Mesajı Okuyun
Old 08-06-2011, 09:42   #2
üye32062

 
Varsayılan

T.C. YARGITAY

14.Hukuk Dairesi
Esas: 2006/6259
Karar: 2006/7652
Karar Tarihi: 28.06.2006


ÖZET: Kanunda öngörülen sınırları aşan sözleşmeler veya bunların devri hakkında tanık dinlenme olanağı yoktur. Bu gibi hallerde kira sözleşmesinin varlığı ancak yazılı delille kanıtlanabilir. Somut olayda; mahkemece bu olgunun gözetilerek davalının tanık dinletme isteminin reddedilmesi isabetlidir.

(1086 S. K. m. 288)

Dava: Davacı vekili tarafından, davalı aleyhine 25.10.2004 tarihinde verilen dilekçe ile elatmanın önlenmesi ve ecrimisil istenmesi üzerine yapılan duruşma sonunda; davanın kabulüne dair verilen 21.9.2005 tarihli hükmün Yargıtay’ca tetkiki davalılar vekili tarafından istenilmekle süresinde olduğu anlaşılan temyiz dilekçesinin kabulüne karar verildikten sonra dosya ve içindeki tüm kağıtlar incelenerek gereği düşünüldü:

Karar: Dava, şahsi hakka dayalı elatmanın önlenmesi ve haksız işgal tazminatı istemlerine ilişkindir.

Mahkemece istem kabul edilmiş, hükmü davalı şirketler temyiz etmiştir.

Davacının dayanağı 1412 parsel s. taşınmazın maliki dava dışı Mehmet Altıntaş ile yapılan 1.12.1993 başlangıç günlü kira sözleşmesidir.
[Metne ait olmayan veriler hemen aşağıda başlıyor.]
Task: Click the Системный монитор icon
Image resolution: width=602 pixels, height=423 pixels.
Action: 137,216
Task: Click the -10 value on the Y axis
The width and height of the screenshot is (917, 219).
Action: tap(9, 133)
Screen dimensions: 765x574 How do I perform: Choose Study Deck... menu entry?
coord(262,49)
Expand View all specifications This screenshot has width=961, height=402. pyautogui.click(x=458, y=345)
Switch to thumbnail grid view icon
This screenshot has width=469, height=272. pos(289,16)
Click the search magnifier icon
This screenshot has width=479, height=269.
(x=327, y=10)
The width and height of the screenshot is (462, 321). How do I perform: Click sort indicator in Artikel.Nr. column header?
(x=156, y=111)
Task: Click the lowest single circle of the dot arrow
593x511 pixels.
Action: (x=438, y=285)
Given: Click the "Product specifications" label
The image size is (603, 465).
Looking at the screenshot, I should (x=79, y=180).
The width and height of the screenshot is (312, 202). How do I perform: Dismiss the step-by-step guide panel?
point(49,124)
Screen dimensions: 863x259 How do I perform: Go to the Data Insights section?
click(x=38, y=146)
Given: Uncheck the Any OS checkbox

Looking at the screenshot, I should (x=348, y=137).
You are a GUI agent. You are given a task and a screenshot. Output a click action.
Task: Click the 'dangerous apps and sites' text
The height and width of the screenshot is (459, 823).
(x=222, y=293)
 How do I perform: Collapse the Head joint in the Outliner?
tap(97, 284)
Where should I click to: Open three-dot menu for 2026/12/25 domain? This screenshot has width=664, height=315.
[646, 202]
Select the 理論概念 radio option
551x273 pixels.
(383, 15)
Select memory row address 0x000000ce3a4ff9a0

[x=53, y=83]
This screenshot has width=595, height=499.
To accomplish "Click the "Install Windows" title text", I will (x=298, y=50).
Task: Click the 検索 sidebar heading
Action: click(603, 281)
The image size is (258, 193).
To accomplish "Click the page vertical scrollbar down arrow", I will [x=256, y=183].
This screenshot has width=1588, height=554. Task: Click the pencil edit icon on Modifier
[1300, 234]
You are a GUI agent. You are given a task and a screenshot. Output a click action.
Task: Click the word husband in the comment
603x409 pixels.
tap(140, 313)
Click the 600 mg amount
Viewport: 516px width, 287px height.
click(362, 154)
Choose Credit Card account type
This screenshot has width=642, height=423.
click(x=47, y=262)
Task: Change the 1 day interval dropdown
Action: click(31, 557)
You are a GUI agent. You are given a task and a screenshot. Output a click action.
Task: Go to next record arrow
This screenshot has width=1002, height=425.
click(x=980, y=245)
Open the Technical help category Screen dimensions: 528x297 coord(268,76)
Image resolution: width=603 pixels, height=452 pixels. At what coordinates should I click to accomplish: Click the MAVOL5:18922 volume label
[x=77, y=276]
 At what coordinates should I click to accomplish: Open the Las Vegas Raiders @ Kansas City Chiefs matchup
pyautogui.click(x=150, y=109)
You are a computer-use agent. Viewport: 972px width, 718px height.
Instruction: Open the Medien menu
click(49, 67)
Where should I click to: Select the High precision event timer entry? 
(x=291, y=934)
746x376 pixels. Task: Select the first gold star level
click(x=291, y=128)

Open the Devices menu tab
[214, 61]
Dava konusu taşınmazın anılan kira sözleşmesi kapsamında kaldığı taraflar arasında uyuşmazlık konusu değildir.

Her ne kadar davalı yan davacının kiracısı olduğu taşınmazın onun ortağı bulunan şirketin borçları sebebiyle sözlü anlaşmayla davacıdan devralınarak kullanmakta olduğunu savunmuşsa da; buna ait yazılı bir delili ya da yazılı delil başlangıcı niteliğinde bir belgesi bulunmamaktadır.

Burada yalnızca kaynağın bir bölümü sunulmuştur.